Randi Connor, the Crown counsel who entered a stay of proceedings in January, 1998, for charges related to an alleged attack involving Robert Pickton one year earlier makes her way into testify at the missing woman's inquiry in Vancouver on April 10, 2012.John Lehmann/Globe and Mail

A sex worker's heroin addiction, which prompted prosecutors to give up an attempted murder case against Robert Pickton in the late 1990s, didn't prevent her from testifying five years later as the serial killer faced multiple murder charges, a public inquiry heard Thursday.

Crown counsel Randi Connor has testified that she stayed the charges in January, 1998, because she felt the victim was too strung out and incoherent to be a reliable witness – a conclusion she reached after a single meeting with the woman less than two weeks before trial. The woman was attacked in March of the previous year.
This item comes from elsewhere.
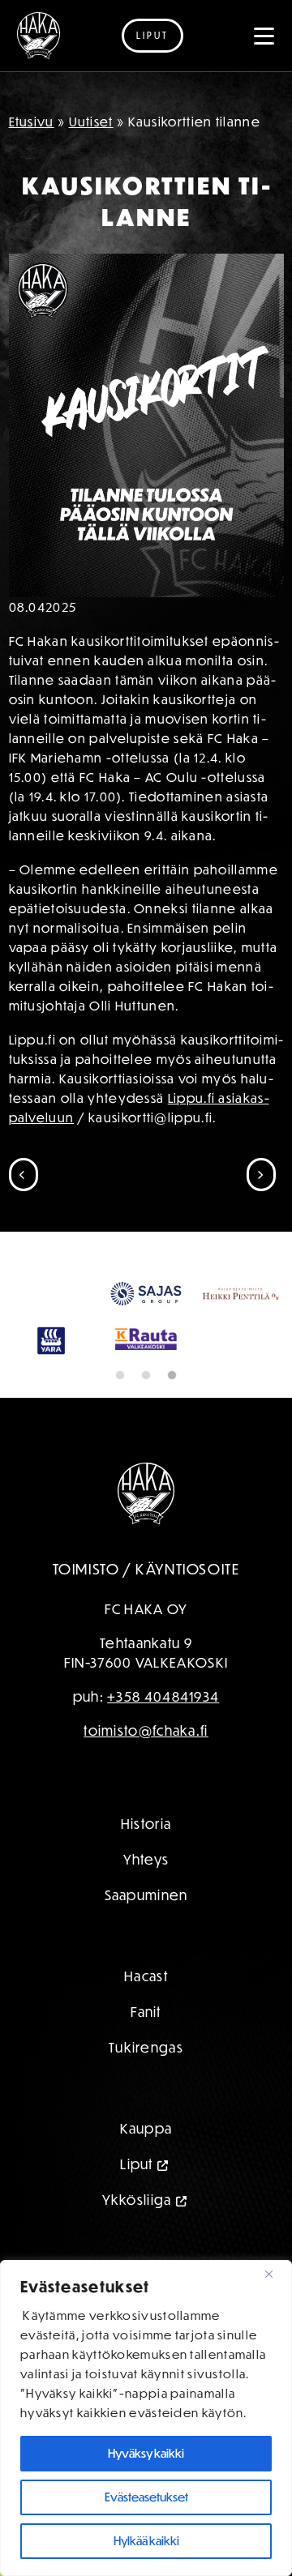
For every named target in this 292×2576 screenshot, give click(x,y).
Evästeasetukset (146, 2497)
But prosecutors preparing for Mr. Pickton's multiple murder trial, confronted with a woman they felt was too impaired to put on the stand, worked with the police to clean her up and prepare her for the preliminary hearing, the inquiry heard.

The woman testified in April, 2003, providing a vivid account of the night she nearly died of stab wounds at Mr. Pickton's farm in Port Coquitlam. She can't be identified because of a publication ban.

In 2003, the victim was "in a similar condition when Crown counsel first interviewed her, namely impaired by drug usage," Cameron Ward, a lawyer for more than two dozen missing and murdered women, told the inquiry on Thursday.

"Crown counsel takes some measures in order to procure her testimony under oath. We have the transcript of her evidence [at the preliminary hearing] which speaks to her eloquence, her ability to articulate her evidence about the same incident while she was on the stand."

Mr. Ward was cross-examining Ms. Connor, who has acknowledged she didn't take any steps to help the victim with her addiction before she entered the stay of proceedings.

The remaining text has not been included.